Problem statement :: From the data below, please reproduce exactly everything from the line that contains "[Share via Facebook] (237, 1861)" down to the line that contains "[Sitting on Dirty Floors] (465, 2045)", with both ends included.

Supplied data ::
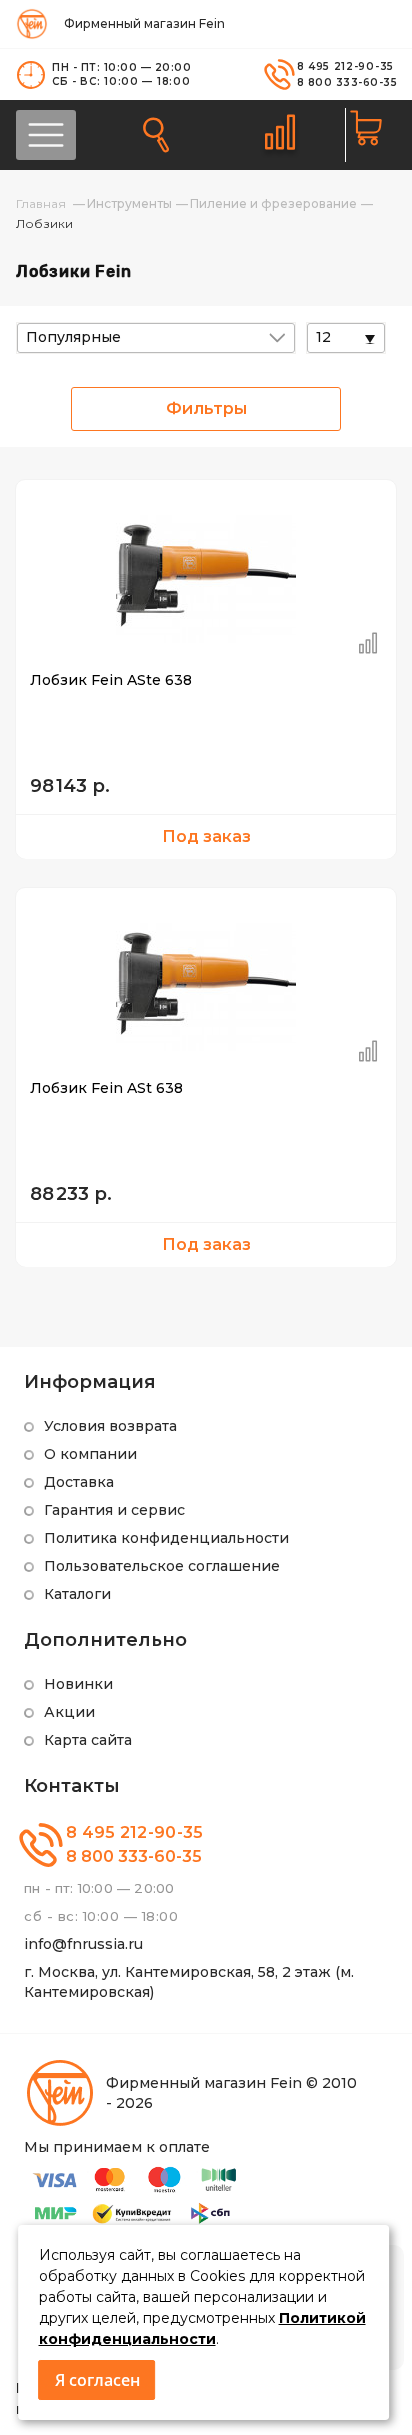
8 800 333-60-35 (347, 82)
---
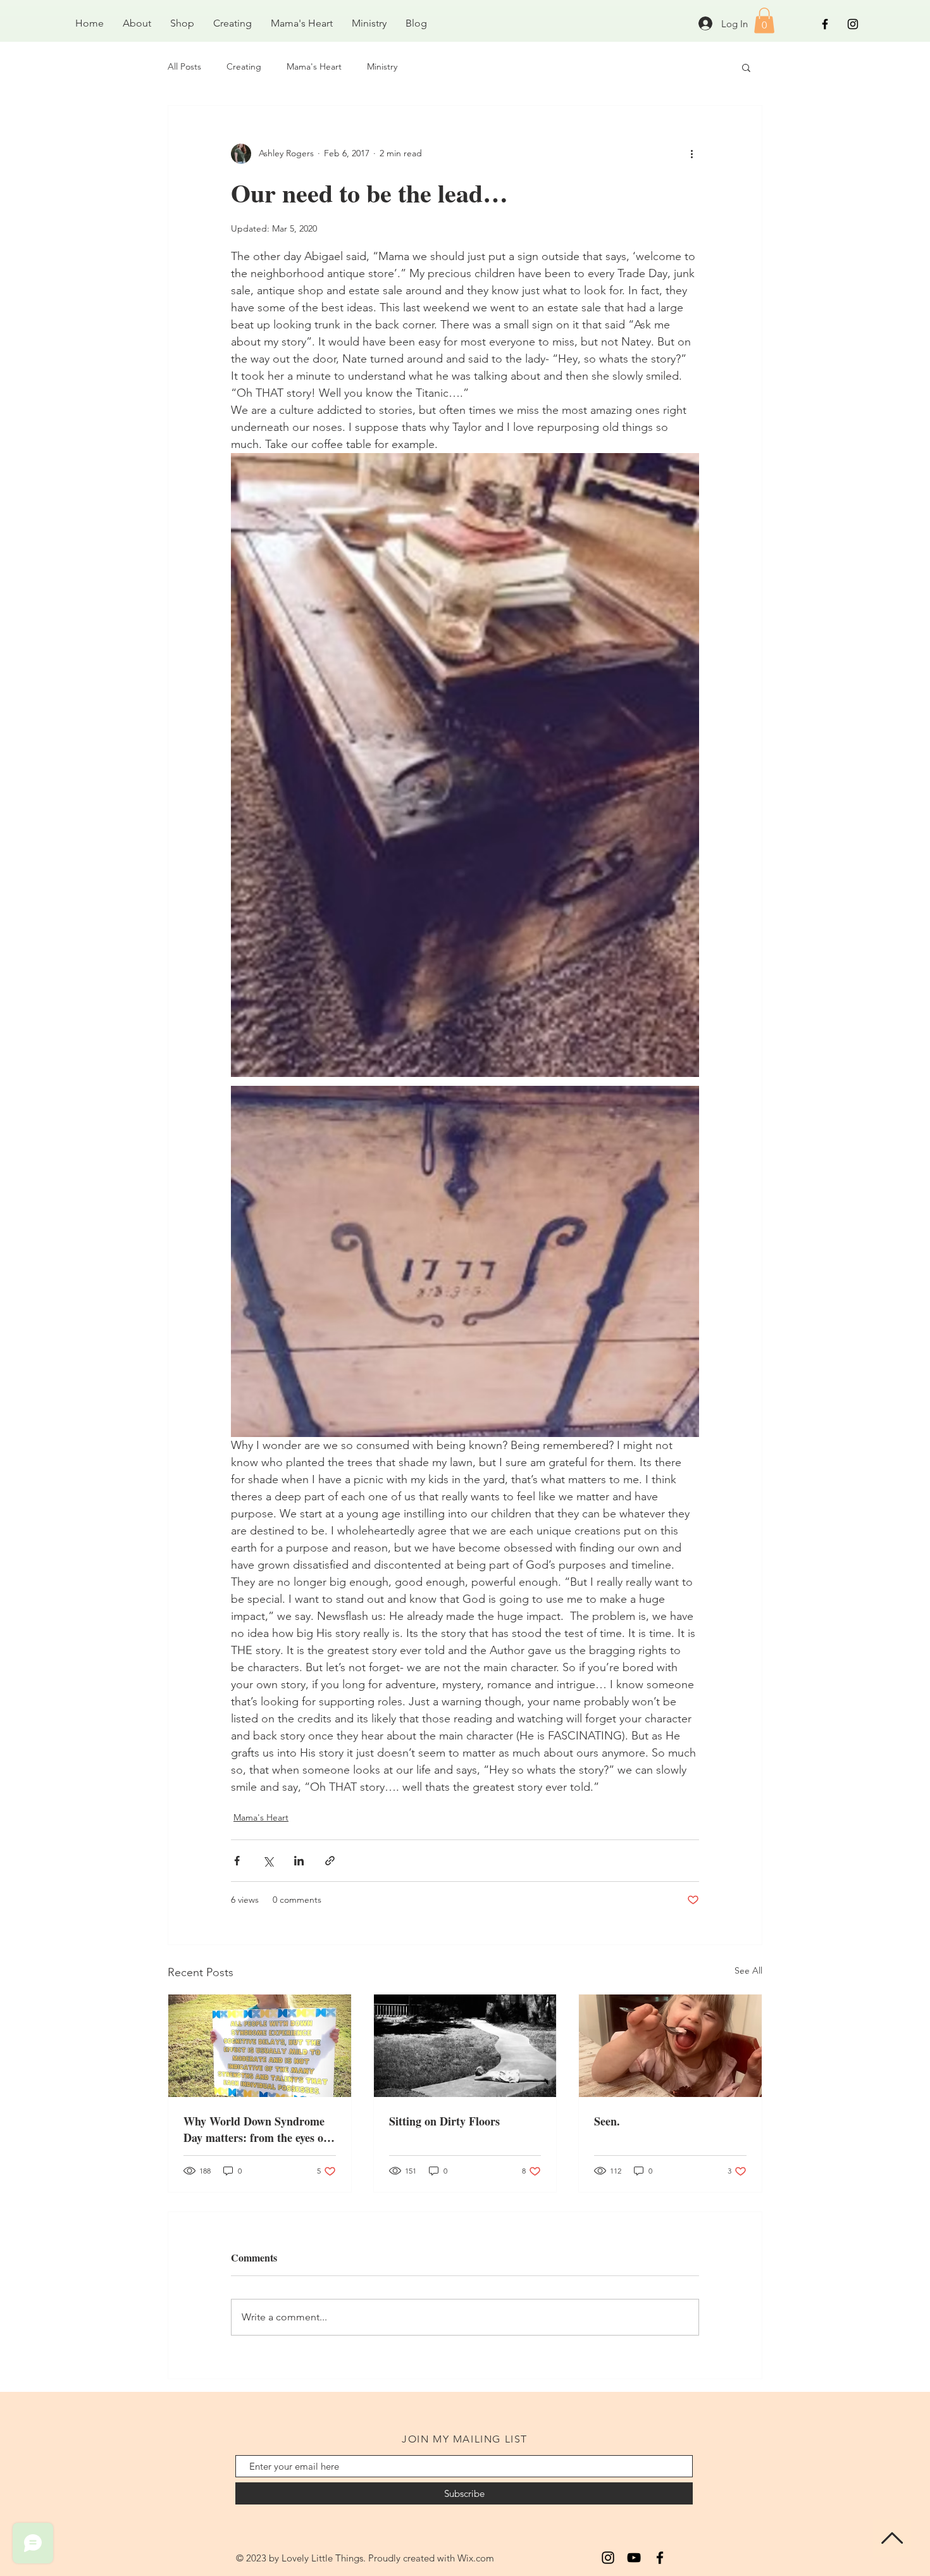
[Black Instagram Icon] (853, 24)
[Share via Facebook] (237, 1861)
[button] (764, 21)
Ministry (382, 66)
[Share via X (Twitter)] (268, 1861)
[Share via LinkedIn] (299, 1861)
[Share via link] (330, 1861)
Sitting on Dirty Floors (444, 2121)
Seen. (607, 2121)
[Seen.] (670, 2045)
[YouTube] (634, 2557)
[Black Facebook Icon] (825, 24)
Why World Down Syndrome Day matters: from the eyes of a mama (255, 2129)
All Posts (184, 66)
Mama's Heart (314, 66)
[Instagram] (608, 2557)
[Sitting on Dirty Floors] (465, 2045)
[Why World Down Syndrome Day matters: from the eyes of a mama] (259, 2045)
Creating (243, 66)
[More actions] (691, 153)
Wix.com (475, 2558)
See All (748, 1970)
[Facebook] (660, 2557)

Task solution ::
[Share via Facebook] (237, 1861)
[button] (764, 21)
Ministry (382, 66)
[Share via X (Twitter)] (268, 1861)
[Share via LinkedIn] (299, 1861)
[Share via link] (330, 1861)
Sitting on Dirty Floors (444, 2121)
Seen. (607, 2121)
[Seen.] (670, 2045)
[YouTube] (634, 2557)
[Black Facebook Icon] (825, 24)
Why World Down Syndrome Day matters: from the eyes of a mama (255, 2129)
All Posts (184, 66)
Mama's Heart (314, 66)
[Instagram] (608, 2557)
[Sitting on Dirty Floors] (465, 2045)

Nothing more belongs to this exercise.